Postby F-line to Dudley via Park » Sun Oct 26, 2014 2:18 pm

BostonUrbEx wrote:According to the MA rail map, Pan Am still "owns" the Salem & Lowell Branch from Peabody Sq to West Peabody Jct, and again through the entire town of North Reading. However, it is also listed as abandoned and/or "unknown." So, is this true? Perhaps they're still milking the ROW from utility companies renting space for gas mains, power lines, etc?


The MassDOT map isn't accurate at all. It's compiled from GIS data and topo maps dating back to the 19th century, and there are all sorts of abandoned ROW's on there that have either been so thoroughly obliterated they no longer exist or showing incorrect ownership. It's a nice-looking map, but very flawed methodology for keeping track of ROW's because it isn't synced to active property records and over-weights old historical data vs. current availability. They'd have been much better off if they dialed it back to the same level of detail as, say, the New Hampshire state rail map.

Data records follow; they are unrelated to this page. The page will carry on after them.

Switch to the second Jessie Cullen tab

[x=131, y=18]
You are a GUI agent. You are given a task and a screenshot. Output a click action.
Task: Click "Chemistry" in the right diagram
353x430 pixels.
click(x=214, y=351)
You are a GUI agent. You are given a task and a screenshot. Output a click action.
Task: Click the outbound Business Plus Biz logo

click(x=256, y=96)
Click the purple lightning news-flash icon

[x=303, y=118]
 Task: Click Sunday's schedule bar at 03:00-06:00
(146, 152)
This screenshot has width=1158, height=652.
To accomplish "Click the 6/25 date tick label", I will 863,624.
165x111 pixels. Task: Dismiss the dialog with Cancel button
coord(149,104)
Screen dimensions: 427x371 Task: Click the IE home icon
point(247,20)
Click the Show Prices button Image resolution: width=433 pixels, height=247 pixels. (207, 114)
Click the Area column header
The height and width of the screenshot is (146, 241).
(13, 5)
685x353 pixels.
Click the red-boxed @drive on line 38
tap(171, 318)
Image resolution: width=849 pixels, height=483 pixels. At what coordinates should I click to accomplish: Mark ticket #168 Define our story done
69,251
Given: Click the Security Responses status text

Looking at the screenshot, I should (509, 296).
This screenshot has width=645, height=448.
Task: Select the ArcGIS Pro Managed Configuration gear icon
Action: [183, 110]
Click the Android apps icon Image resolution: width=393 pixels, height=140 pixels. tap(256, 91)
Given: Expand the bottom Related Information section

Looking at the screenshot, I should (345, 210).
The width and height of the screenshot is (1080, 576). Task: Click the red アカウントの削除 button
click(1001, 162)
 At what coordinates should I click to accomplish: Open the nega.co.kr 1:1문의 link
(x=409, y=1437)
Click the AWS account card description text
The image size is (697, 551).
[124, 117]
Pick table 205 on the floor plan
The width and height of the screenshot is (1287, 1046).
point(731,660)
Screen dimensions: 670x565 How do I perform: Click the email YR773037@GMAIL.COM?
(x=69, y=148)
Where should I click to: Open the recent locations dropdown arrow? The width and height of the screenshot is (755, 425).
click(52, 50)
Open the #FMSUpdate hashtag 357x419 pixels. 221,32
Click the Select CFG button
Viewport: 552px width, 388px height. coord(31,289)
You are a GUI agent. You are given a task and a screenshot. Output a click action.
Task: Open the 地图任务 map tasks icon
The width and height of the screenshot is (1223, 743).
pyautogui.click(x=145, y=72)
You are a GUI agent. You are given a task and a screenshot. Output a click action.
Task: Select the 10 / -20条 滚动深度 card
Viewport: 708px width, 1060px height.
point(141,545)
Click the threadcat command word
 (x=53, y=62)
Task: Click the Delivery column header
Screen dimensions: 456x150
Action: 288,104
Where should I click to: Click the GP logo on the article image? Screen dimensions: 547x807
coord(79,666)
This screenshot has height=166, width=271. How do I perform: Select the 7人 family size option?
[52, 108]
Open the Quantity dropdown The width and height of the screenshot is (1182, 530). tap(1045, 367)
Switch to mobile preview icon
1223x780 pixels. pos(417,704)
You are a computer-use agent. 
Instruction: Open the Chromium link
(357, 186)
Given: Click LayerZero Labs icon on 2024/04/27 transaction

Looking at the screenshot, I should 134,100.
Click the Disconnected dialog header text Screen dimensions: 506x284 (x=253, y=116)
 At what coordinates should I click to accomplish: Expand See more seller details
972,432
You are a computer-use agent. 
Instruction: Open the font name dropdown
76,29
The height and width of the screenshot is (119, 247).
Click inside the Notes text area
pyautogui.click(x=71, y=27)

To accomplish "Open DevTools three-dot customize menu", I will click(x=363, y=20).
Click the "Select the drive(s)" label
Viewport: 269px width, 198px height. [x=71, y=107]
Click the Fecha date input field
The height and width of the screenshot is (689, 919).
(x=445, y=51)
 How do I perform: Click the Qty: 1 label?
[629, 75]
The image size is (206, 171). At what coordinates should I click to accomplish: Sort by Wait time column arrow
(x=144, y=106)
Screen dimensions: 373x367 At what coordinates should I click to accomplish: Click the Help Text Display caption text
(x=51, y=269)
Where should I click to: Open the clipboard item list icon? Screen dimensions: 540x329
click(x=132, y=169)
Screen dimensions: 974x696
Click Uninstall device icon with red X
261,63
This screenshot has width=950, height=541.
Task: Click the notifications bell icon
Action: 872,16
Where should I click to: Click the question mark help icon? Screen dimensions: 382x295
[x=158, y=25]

For example, the S&L from Peabody Sq. to I-95 was abandoned by B&M in 1962 when I-95 was being built; all freight traffic was re-routed the long way around through Danvers to allow the interstate to sever it. Route 128 used to have a S&L grade crossing right there that was also eliminated in the abandonment so it could be reconstructed to full limited-access highway standards with Northshore Rd. built as a local-access frontage road. Despite this, the S&L remained a "phantom" active line on topo maps through there as late as 1984. See Historic Aerials. You can see the old 128 grade crossing disappear when Northshore Rd. appears, then click through all those erroneous topo maps. The MassDOT rail map reflects the aggregate of 20 years worth of erroneous topo maps by showing it as "Pan Am" ownership "Unknown" operating status. When what really happened is that B&M abandoned it 50 years ago and it was immediately snapped up by the power company before the easements got abolished and parceled off to landowners (pretty much the only excuse there was back then to maneuver a "landbank"). PAR isn't collecting rent on anything disused that pre-dates Guilford by 2+ decades...B&M had to shed all that stuff in their various bankruptcy reorgs and the '76 amnesty line sale to the state.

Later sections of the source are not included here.